> _Requirement 1_: List everything the Project Flow article says the fund invests in for the solar water pump systems.
> _Requirement 2_:
Answer these questions from the Project Flow article.
(a) In how many countries will Project Flow replace diesel-run pumps?
(b) Since what year has the Grundfos Foundation worked on water access in refugee settings?
(c) About how many tons of CO2 emissions will Project Flow avoid over a 10-year period?
> _Requirement 3_: Continue the Project Flow article from where it stops.

*** Study text

Green UNHCR initiative to transform refugees’ access to clean water
As a revolving fund mechanism, Project Flow invests in the capital expenditure, design, installation and ongoing maintenance of solar systems for water pumps.

Project Flow will substantially improve the way in which clean water is provided in refugee communities. Set up by UNHCR, the UN Refugee Agency, with generous funding from the Grundfos Foundation and the Danish and German governments, Project Flow will replace diesel-run pumps with solar-powered water pumps in six climate-vulnerable countries across Africa. This will benefit up to 800,000 refugees and host community members and drastically reduce CO2 emissions.

The Grundfos Foundation has been engaging in water access in refugee settings since 2016, and this project especially builds on our experience from Nyarugusu Refugee Camp.

The Grundfos Foundation has been engaging in water access in refugee settings since 2016. Executive Director Kim Nøhr Skibsted (2nd from left) visited the camp in October 2019 for the inauguration of Borehole 2. Photo: Grundfos Foundation

Solarizing diesel-powered boreholes will reduce both CO2 emissions and local air pollution levels. Approximately 180,000 tons CO2 emissions will be avoided over a 10-year period as a direct result of Project Flow.

"At the Grundfos Foundation we believe that clean drinking water is a basic human right. Providing access to clean water for refugees and forcibly displaced people in an environmentally, financially and socially sustainable way is a core part of our strategy and Project Flow will do exactly that. Our partnership with UNHCR on this innovative project will radically transform the way in which clean water is provided in refugee communities and will have long-term systemic impact."

******
*** Dataset content

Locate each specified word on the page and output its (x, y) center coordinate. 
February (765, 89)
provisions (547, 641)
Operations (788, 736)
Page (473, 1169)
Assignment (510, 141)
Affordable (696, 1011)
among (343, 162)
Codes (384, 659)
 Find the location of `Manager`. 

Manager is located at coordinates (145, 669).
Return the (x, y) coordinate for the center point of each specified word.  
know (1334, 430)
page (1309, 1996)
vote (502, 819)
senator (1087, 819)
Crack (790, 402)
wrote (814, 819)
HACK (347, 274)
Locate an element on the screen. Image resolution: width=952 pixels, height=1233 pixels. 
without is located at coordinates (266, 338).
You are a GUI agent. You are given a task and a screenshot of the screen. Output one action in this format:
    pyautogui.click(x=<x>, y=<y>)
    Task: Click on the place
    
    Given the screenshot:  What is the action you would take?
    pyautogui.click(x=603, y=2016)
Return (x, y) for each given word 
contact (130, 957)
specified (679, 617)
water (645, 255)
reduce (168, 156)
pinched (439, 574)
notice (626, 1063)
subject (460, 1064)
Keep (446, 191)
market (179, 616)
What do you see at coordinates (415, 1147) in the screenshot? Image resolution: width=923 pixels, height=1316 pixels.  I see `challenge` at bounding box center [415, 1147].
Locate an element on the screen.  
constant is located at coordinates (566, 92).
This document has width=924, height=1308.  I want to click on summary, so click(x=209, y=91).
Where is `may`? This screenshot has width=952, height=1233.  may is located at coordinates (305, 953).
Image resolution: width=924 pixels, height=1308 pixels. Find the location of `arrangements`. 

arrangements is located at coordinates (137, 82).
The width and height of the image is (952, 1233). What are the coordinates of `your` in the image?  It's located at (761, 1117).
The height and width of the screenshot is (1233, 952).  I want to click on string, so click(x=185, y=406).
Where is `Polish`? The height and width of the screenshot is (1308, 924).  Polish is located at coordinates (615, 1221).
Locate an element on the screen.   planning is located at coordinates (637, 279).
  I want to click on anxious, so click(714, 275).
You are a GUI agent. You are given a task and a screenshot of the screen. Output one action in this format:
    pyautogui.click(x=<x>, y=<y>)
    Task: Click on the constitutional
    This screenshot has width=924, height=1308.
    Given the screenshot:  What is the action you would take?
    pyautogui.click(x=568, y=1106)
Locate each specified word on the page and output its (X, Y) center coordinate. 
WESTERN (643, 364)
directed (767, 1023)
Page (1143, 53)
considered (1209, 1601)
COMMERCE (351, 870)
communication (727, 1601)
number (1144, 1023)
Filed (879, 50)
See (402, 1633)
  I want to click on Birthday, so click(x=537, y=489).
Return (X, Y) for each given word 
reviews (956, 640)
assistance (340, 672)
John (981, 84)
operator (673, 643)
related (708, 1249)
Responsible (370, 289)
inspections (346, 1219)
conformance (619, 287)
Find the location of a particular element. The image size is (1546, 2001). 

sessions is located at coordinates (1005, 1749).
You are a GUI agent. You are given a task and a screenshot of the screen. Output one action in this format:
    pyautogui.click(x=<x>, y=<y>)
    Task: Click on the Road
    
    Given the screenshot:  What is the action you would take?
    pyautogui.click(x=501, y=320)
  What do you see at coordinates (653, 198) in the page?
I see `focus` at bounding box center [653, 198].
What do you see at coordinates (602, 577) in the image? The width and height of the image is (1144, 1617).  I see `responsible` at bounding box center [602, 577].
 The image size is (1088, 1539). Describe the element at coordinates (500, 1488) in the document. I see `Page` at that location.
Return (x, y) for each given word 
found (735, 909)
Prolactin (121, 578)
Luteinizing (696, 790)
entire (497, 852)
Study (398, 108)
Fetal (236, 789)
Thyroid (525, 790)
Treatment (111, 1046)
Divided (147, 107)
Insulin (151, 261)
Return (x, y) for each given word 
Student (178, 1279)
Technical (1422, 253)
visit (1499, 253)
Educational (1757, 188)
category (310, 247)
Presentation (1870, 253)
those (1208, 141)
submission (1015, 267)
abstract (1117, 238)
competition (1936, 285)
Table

******

> _Output 1_:
capital expenditure
design
installation
ongoing maintenance

> _Output 2_:
(a) Six
(b) 2016
(c) About 180,000 tons

> _Output 3_:
Executive Director Kim Nøhr Skibsted

A sustainable model

Due to the remote areas and fragile situations where many refugee communities are located, water delivery in these communities is largely powered by fossil fuels. This is neither environmentally nor economically sustainable. However, it can be challenging to switch to solar energy as solar-powered water pumps have high up-front capital expenditures.

As a revolving fund mechanism, Project Flow invests in the capital expenditure, design, installation and ongoing maintenance of solar systems for water pumps. Once installed, solar or hybrid systems generate yearly savings compared to those run on diesel. These savings will be re-invested in new clean energy systems, thereby multiplying the available funding and supporting multiple refugee communities over time to green their infrastructure.

Gruppebillede. Indvielse af Borehul 2 i Nyarugusu, Tanzania

Inauguration of Borehole 2, Nyarugusu Refugee Camp, October 2019. The borehole serves 65,000 camp residents with up to 1,700 m³ of water per day. Photo: Grundfos Foundation

The first 10 million USD phase of Project Flow will solarize an estimated 100-160 water systems and boreholes. This will benefit refugees and host community members in climate-vulnerable countries across Africa, likely Ethiopia, Mauritania, Rwanda, Sudan, South Sudan and Zambia. Solarization of a small number of schools and health clinics will also be piloted as part of this first phase.

Project Flow is part of UNHCR’s Strategic Framework for Climate Action in response to the growing global climate emergency and is a key initiative under UNHCR’s Operational Strategy for Climate Resilience and Environmental Sustainability 2022-2025.

Project Flow in figures

10m

USD

The overall budget for Project Flow is 10 million USD.

5m

USD

The Grundfos Foundation contributes 5 million USD toward Project Flow.